Carpe Diem. Nous ne pouvons qu'être pleins d'admiration devant la dg Nicole Poirier, son équipe et leur IMMENSE réalisation. La Maison Carpe Diem est reconnue à travers tout le pays, même à l'étranger; les personnes atteintes de la maladie d'Alzheimer sont privilégiées. Madame Poirier dit : travaillons à bonifier au maximum les conditions de vie de nos usagers; évitons l'acharnement thérapeutique; il y a toujours quelle chose à faire; nous travaillons sur la relation et non sur l'atteinte des résultats. La MCD s’occupent de 15 résidents et de 150 personnes à domicile; impressionnant.

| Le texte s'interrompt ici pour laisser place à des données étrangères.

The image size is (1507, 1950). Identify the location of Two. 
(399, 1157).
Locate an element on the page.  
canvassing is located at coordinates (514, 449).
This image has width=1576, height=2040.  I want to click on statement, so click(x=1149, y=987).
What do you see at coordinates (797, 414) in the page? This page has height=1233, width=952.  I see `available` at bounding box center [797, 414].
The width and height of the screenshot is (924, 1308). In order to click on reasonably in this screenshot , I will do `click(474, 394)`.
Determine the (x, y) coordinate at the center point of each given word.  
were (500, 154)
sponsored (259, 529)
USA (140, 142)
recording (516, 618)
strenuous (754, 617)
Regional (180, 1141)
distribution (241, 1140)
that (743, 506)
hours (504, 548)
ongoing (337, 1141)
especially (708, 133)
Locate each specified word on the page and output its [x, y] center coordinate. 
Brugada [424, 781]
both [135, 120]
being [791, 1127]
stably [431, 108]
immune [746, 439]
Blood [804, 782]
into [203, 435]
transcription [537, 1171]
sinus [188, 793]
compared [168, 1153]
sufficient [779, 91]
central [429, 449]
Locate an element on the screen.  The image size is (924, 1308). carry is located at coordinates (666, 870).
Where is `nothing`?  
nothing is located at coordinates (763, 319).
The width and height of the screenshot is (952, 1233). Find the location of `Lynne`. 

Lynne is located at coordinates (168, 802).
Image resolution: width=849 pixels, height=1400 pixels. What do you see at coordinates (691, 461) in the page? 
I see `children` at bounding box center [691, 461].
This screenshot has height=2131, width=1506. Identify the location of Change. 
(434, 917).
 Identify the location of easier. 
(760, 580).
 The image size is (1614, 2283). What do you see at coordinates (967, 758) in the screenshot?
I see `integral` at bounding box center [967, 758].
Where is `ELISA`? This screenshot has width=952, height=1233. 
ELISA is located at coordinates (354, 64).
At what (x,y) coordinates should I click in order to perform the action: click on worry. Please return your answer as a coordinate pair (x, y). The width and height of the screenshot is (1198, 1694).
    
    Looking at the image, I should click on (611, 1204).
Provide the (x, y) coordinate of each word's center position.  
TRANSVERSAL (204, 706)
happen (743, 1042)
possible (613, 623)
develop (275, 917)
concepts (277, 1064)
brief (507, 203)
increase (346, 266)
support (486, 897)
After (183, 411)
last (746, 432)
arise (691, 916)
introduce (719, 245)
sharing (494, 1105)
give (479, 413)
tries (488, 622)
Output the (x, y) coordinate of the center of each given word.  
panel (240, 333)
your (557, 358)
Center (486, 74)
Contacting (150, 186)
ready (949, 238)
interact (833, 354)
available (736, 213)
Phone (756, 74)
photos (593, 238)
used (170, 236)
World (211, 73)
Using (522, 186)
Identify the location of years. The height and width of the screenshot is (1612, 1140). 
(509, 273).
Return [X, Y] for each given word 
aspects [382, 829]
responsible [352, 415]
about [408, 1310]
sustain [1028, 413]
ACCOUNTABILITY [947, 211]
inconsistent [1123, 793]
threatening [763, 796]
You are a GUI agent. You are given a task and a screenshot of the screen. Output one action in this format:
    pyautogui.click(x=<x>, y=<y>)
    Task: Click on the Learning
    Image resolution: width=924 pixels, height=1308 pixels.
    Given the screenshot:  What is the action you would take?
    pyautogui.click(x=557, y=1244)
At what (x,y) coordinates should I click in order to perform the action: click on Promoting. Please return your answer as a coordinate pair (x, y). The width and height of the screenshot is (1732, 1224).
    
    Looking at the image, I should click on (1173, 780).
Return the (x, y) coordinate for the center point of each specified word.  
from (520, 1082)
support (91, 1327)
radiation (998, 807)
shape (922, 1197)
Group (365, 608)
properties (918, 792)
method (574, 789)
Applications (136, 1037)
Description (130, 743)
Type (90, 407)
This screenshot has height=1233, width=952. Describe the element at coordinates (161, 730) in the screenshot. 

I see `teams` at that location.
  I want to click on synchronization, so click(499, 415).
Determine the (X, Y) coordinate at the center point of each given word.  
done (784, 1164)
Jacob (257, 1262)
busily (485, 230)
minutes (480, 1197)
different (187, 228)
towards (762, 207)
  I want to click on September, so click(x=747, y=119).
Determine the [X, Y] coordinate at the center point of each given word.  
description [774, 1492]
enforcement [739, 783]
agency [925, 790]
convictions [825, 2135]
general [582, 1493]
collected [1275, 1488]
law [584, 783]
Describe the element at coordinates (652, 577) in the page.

MCD est totalement opposée à une aide médicale active, même si une personne l'a indiqué dans ses directives anticipées écrites de fin de vie; elle a la conviction que la personne atteinte changerait d'idée devant la qualité des soins et de l'accompagnement. Ici, problème il y a. Voltaire a dit que le mieux est l'ennemi du bien. Le bien et le très bien, selon moi, passeront aussi par le respect de la volonté ultime de la personne en fin de vie. Pire, l'annonce du non-respect des directives anticipées risque grandement de faire augmenter le nombre des suicides chez leur clientèle. Comme à la MMS, il ne faut pas être bloqué par la doctrine de la loi naturelle; mourir et disparaître, c’est notre destin très naturel. Le député Reed a eu raison de vous rappeler que jamais l'euthanasie ne sera imposée à personne et que la liberté ultime devrait être respectée chez la personne en fin de vie. C'est l'exemple de la page 20 du document de consultation qui vous a amené à la Commission. Tant mieux, nous avons beaucoup appris de vous, et vous ferez de même avec les travaux de cette CSSS/QMD.